Days devoted to seniors
There are two national holidays in September in Japan. The first one is for respecting the elderly (September 20th). The second one is for the autumnal equinox (falling on September 23th this year). Both days are dedicated to seniors. Respect for the Aged Day (September 20th) is for the living elderly, while the Autumnal Equinox Day is for our ancestors who passed away.
The tradition was to go to the cemetery to venerate our ancestors and meditate for the dead people on the day of autumnal equinox. Thanks to them, our ancestors, our grandparents and our parents, we are here now. However, times are changing, and nowadays many Japanese people don't visit cemeteries anymore.
According to Confucianism, the more old we get, the more knowledgeable we become. In this way, they are very important and precious for us to reach a right path. Therefore, we should remember them and respect them from time to time. We also celebrate the chrysanthemum festival on September 9th, for praying the long life. It also concerns the seniors, the aging, and of course young people!
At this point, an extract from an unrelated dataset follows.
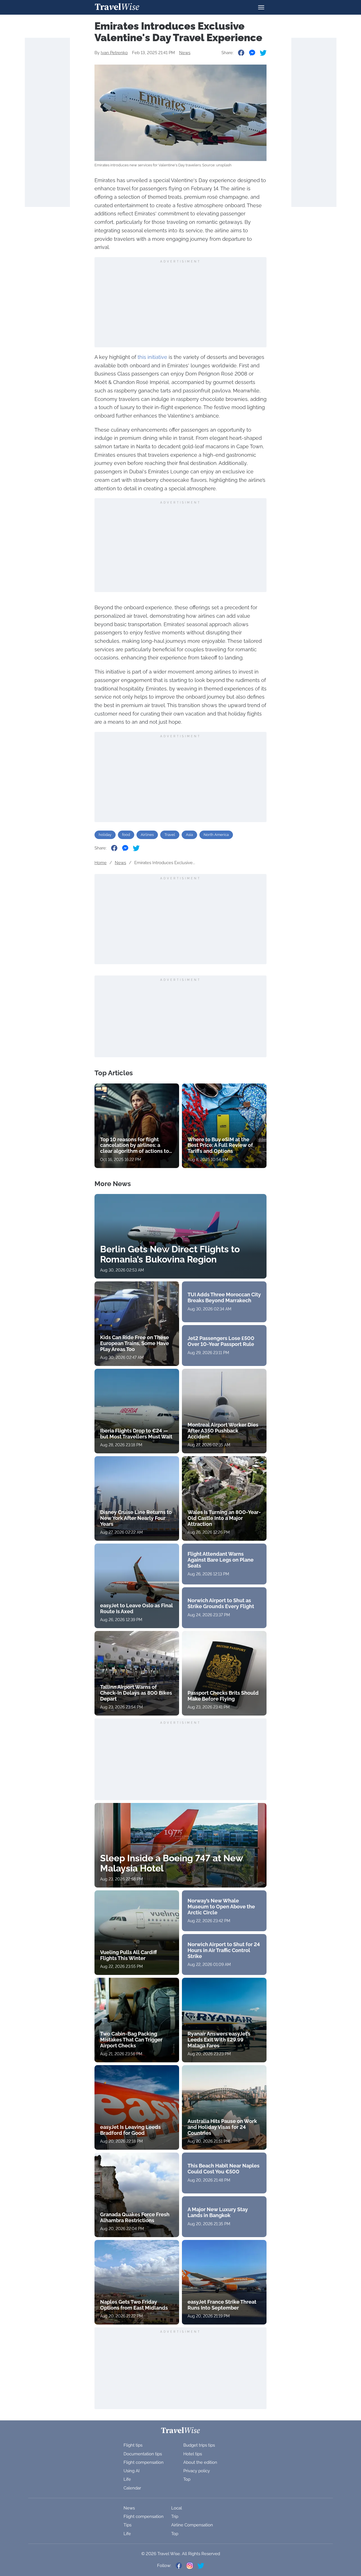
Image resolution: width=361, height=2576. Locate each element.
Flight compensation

Tea plantation in Ureshino (from Soejimaen)
Brewing Yuzu Ryokucha
The amount of tea leaves should be adapted according to the desired taste: it should be around 5 grams of Yuzu Ryokucha for 200ml (7oz) of spring water. The infusion should last 90 seconds in water at 70 to 80ºC (160 to 180ºF).
I recommend trying it cold, by making extra tea and putting it in the refrigerator for a while. As such, the yuzu taste is stronger.